**What this task involves**
Reproduce everything from the line that contains "Start PCIe render test via question mark icon" down to the line that contains "Given: Add page to favorites star icon" in the listing below, word for word and nothing more. Leave the pictures out.

**Information**
**********

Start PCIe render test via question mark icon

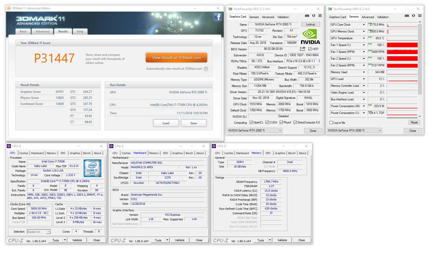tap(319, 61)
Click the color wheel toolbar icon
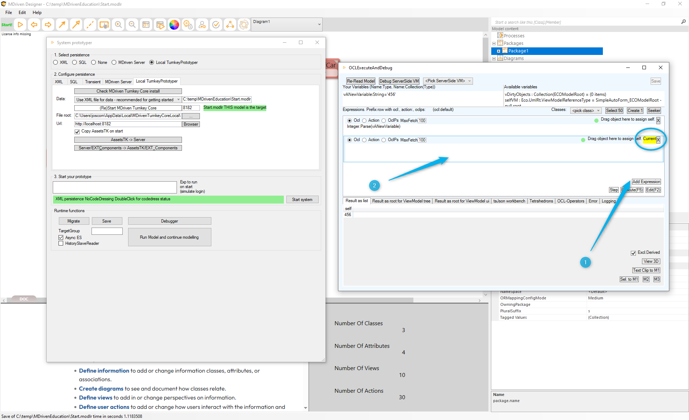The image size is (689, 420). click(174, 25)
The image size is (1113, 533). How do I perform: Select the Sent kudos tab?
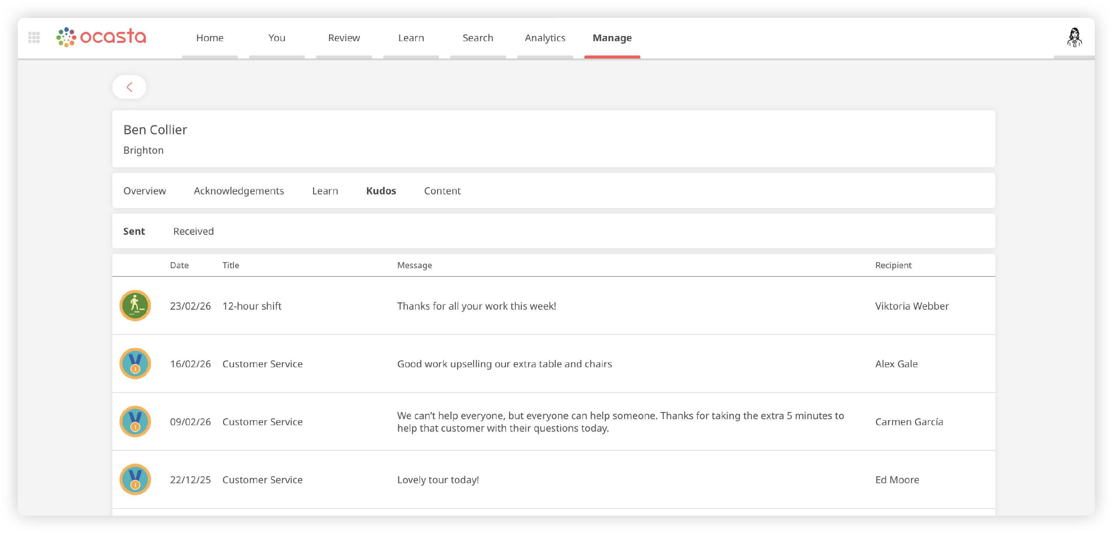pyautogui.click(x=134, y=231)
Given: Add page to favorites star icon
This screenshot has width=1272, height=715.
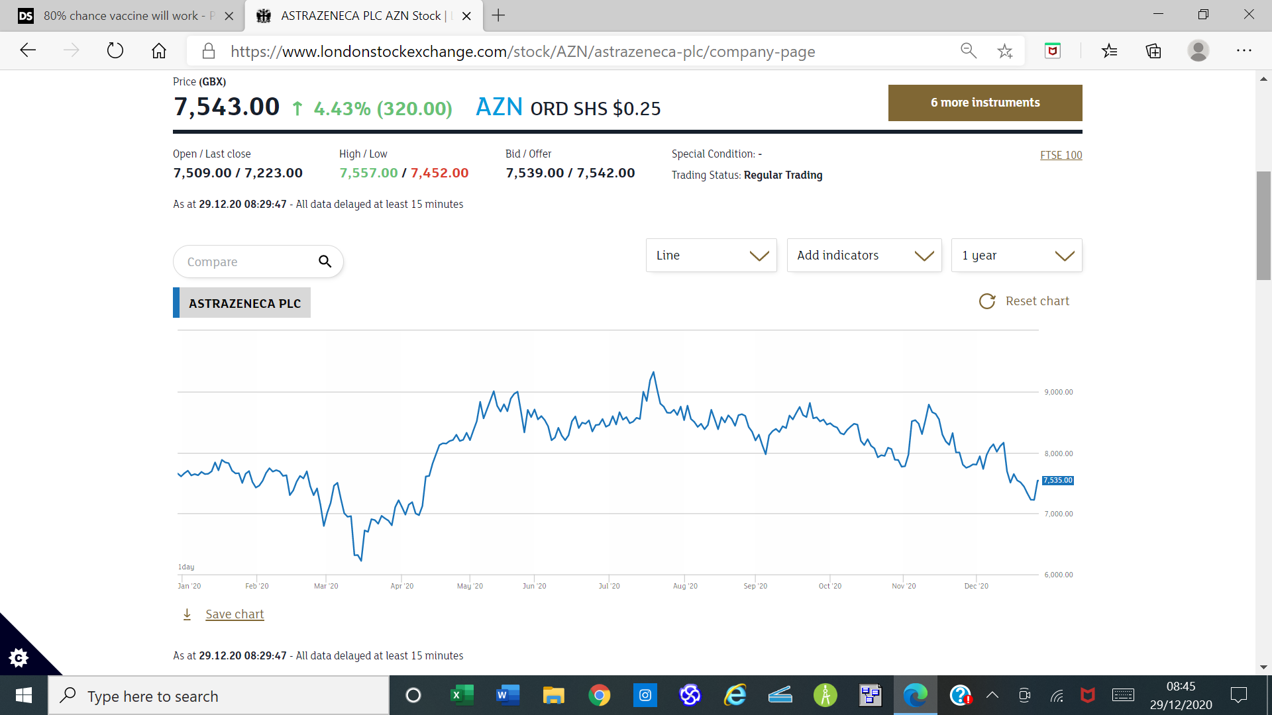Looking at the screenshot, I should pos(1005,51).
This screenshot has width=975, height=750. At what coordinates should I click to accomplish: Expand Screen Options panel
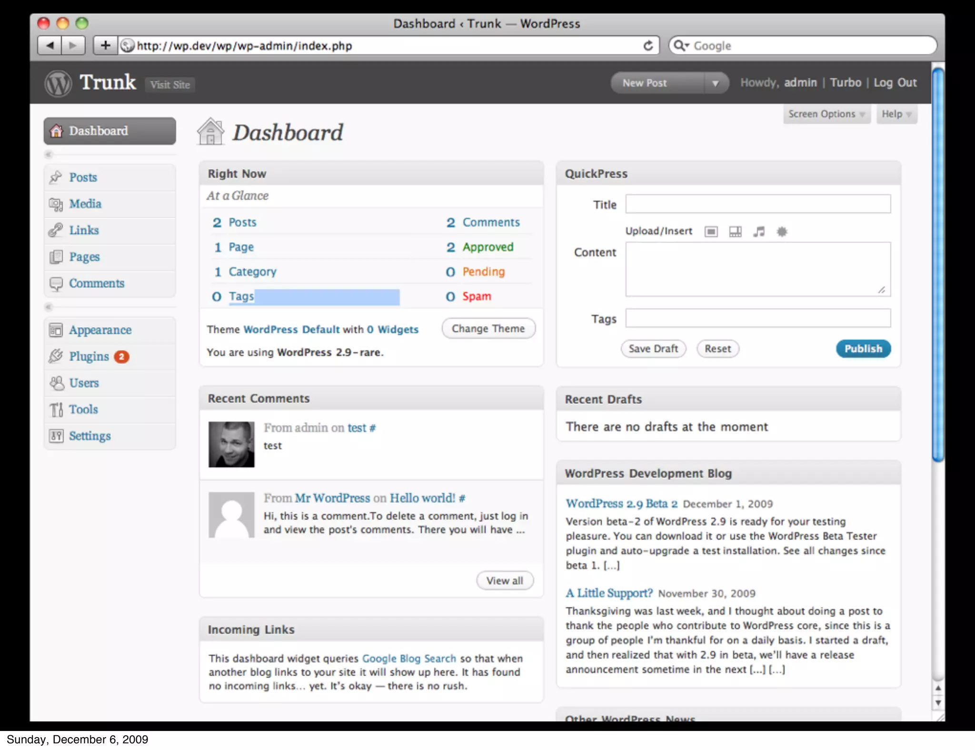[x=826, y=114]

**********

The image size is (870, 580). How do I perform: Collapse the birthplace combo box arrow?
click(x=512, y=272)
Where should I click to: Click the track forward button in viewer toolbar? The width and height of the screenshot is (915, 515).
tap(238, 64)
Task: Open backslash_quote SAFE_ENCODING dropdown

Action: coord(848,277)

**********

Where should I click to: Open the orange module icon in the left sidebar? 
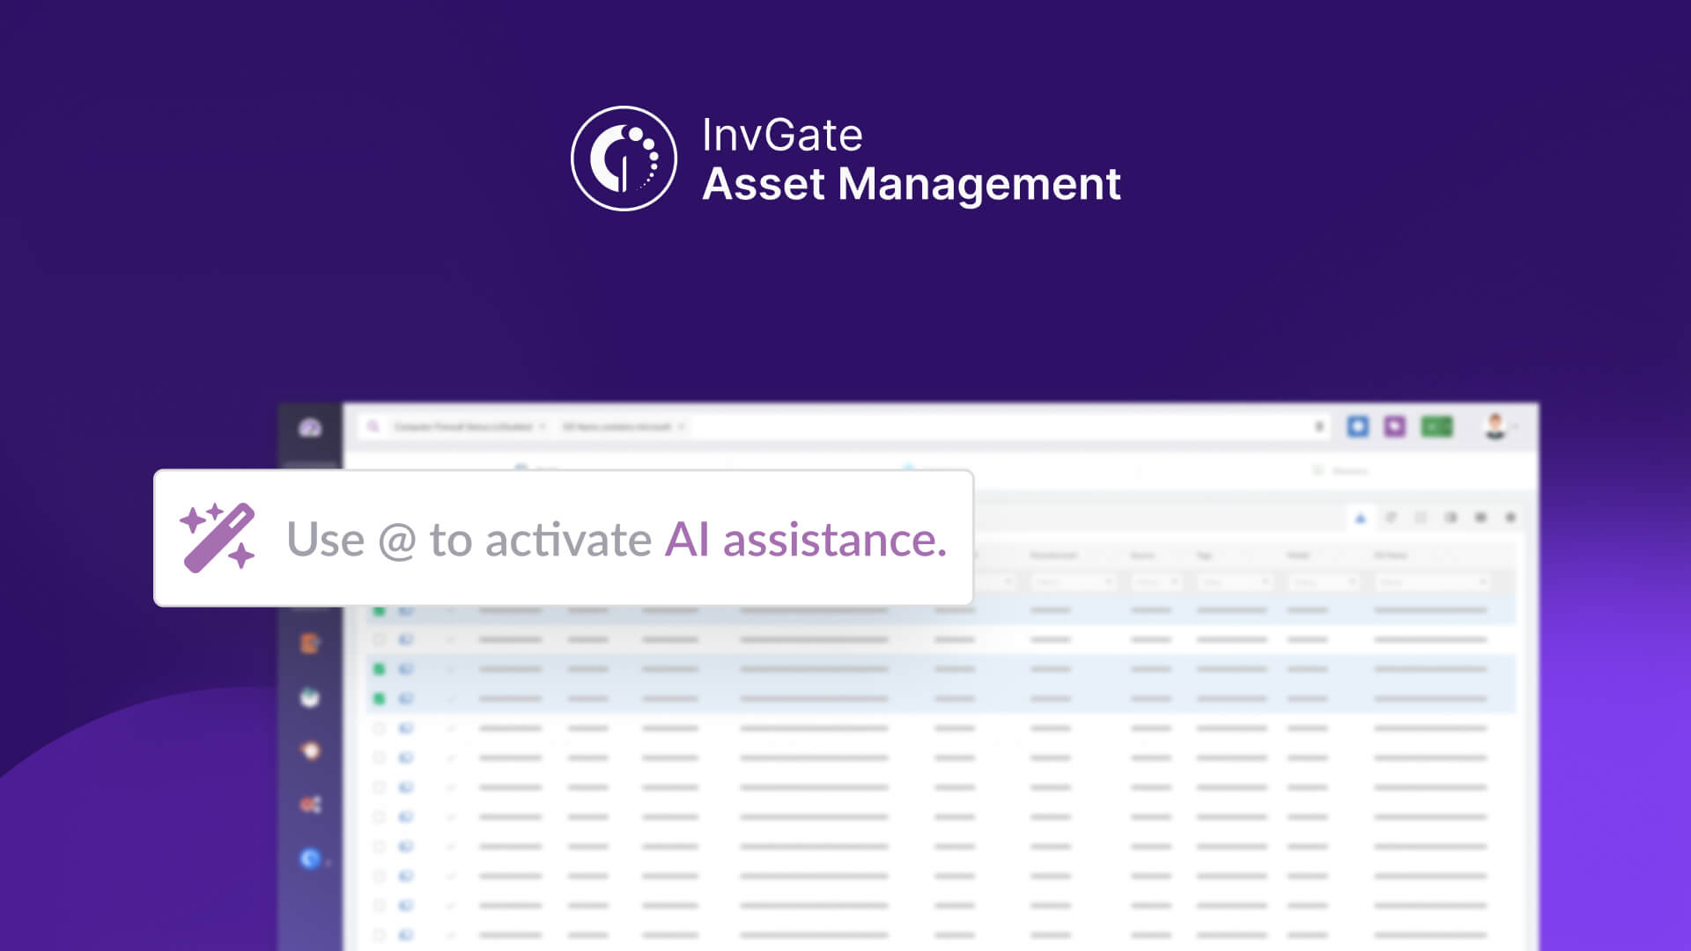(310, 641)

**********

**Answer section**
Start PCIe render test via question mark icon

tap(319, 61)
Click the color wheel toolbar icon
The image size is (689, 420). click(174, 25)
The image size is (1113, 533). How do I perform: Select the Sent kudos tab?
pyautogui.click(x=134, y=231)
Given: Add page to favorites star icon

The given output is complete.